Koch wins Council seat

By BILAL MUHAMMAD

After about 14 percent of District 3’s registered voters went to the polls Tuesday, Democrat… After about 14 percent of District 3’s registered voters went to the polls Tuesday, Democrat Jeffrey Koch came out with the victory.

Koch, a Department of Public Works employee and landscaping contractor, swept up 1,449 votes. His closest opponent, Independent Bruce Kraus, trailed Koch by nearly 200 votes, while the six other candidates had a combined 629 votes, according to the unofficial results from City Council.

After running on a platform of neighborhood improvement, Koch said in an interview yesterday that he’s willing to do “whatever it takes to make all these neighborhoods more attractable.”

District 3, which contains some Oakland neighborhoods, had a vacant seat because former District 3 Council member Gene Ricciardi left for a district magistrate position.

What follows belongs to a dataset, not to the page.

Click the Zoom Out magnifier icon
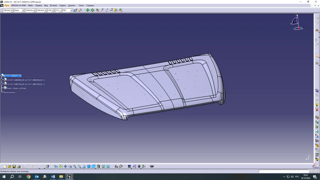Screen dimensions: 320x180 pyautogui.click(x=79, y=166)
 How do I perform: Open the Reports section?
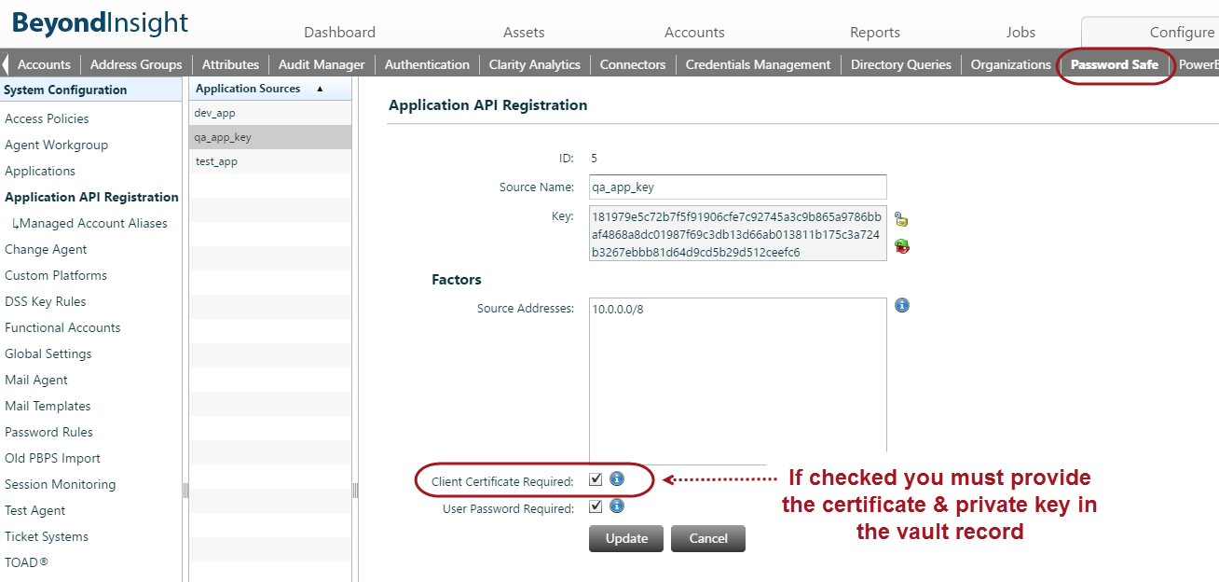coord(874,32)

Now, Koch will fill the seat. He said he wants to work with community members to get his job done.

“[I] just gotta roll up my sleeves and work on these neighborhoods,” Koch said, noting the importance of removing litter and graffiti.

A way to do this, Koch said, involves teaming up with all members of the community. He said he wanted to “make inroads with students and faculty.”

Laura Halula, the community organizer for Oakland Planning and Development Corporation, agreed.

“He needs to make an effort to know the community members,” Halula said, emphasizing that in the past Koch has, but it’s important still to do more.

At the end of February, Halula said, Koch participated in a litter pick-up, something regularly sponsored by OPDC.

Even though the polls saw low turnout for the election, student voter turnout improved from the last City Council primary election, held in 2003.

Three students voted in the 2003 primary elections. With a tally of 93 student votes in the same voting district for the recent election, the turnout increased 3,100 percent, according to the Pittsburgh League of Young Voters.

In 2003, City Council held the elections during Pitt students’ spring break. After students and organizations voiced their concern to City Council this year, Council President Luke Ravenstahl moved the election to March 14 to accommodate students.

There was a Pitt student in this week’s election: Green Party candidate Jason Phillips.

Four voting districts – 8, 14, 15, and 17 – comprise the Fourth Ward, one of many wards within District 3, for which the special election occurred. Students primarily make up the voters registered in voting District 8, in Ward 4.

Three hundred and forty-nine new voters registered in District 8, Ward 4, after Jan. 1, and 93 registered voters recently voted in that district – a 26 percent voter turnout, and the only increase in the whole of District 3.

Jennifer England, the communications chair for the League of Young Voters, said that the league was impressed with the turnout. To England, this increase signified an increase in student voters from the primary and general City Council elections in 2003.

“Pitt students have been performing above expectations,” she said.